*Source document:*
####

2.2 New formulation for the topside ionosphere and plasmasphere

The topside function provided by equations (3)–(7) is suited to describe the topside ionosphere. The model developed in this work is intended to accommodate this topside ionosphere formulation with a general representation of the plasmasphere given by Van Allen Probes data. All empirically defined numerical values are based on the values found by Prol et al. (2022).

As shown in Prol et al. (2022), the electron density measured by the Van Allen Probes can be approximated using a linear scale height, which is equivalent to describing the logarithm of the electron density as linear decay. Accordingly, the electron density of the plasmasphere N_Plas is given by a linear logarithmic relation:

$$\mathrm{lo}{\mathrm{g}}_{10}\left(N_{\mathrm{Plas}}\right)=P_0+\mathrm{d}{P}_0(h-h{P}_0),$$(11)

where P₀ is the starting point of the logarithmic decay, represented as:

$$P_0=\mathrm{lo}{\mathrm{g}}_{10}\left(N_{\mathrm{top}}^{1500}\right).$$(12)

####

*Stored data:*
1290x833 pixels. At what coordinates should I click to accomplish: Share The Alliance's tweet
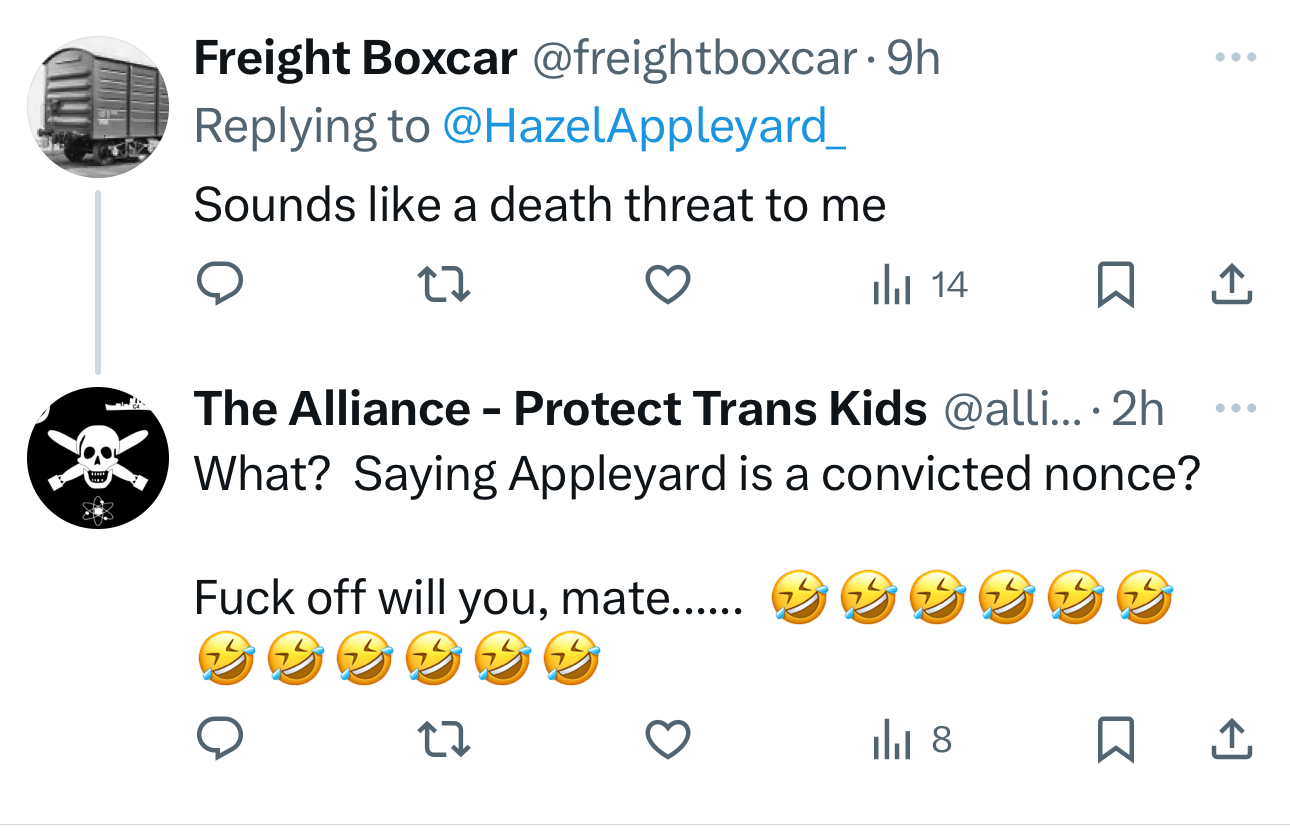pyautogui.click(x=1232, y=740)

####

*What to do:*
(A) Which data does the plasmasphere passage say provide the general representation of the plasmasphere?
(B) Repeat part of the plasmasphere passage: begin at the words "The topside function" and stop after "et al. (2022).".
(C) Continue the plasmasphere passage from where it stops.

*Final answers:*
(A) Van Allen Probes data.

(B)
The topside function provided by equations (3)–(7) is suited to describe the topside ionosphere. The model developed in this work is intended to accommodate this topside ionosphere formulation with a general representation of the plasmasphere given by Van Allen Probes data. All empirically defined numerical values are based on the values found by Prol et al. (2022).

(C)
The quantity $N_{\mathrm{top}}^{1500}$ denotes the electron density of the topside model defined in the previous section. The reference altitude is set at 1500 km to mark an average location of the transition region between the topside ionosphere and plasmasphere at the equator.

The gradient of the exponential decay is provided by:

$$\mathrm{d}{P}_0=\frac{\mathrm{lo}{\mathrm{g}}_{10}\left(N_{\mathrm{pp}}\right)-P_0}{h_{\mathrm{pp}}-h{P}_0},$$(13)

being h_pp the altitude of the plasmapause and N_pp the electron density at the plasmapause. Based on the Van Allen Probe data (Prol et al., 2022), we have observed that the plasmapause at the equator occurs roughly at 30000 km, with an average electron density of N_pp = 1.01 × 10⁸ el/m³. The plasmapause location at the equator is propagated by the geomagnetic field lines, considering the cosine of the MODIP latitude:

$$h_{\mathrm{pp}}=25 000\cos \left(\mathrm{modip}\right)+5000,$$(14)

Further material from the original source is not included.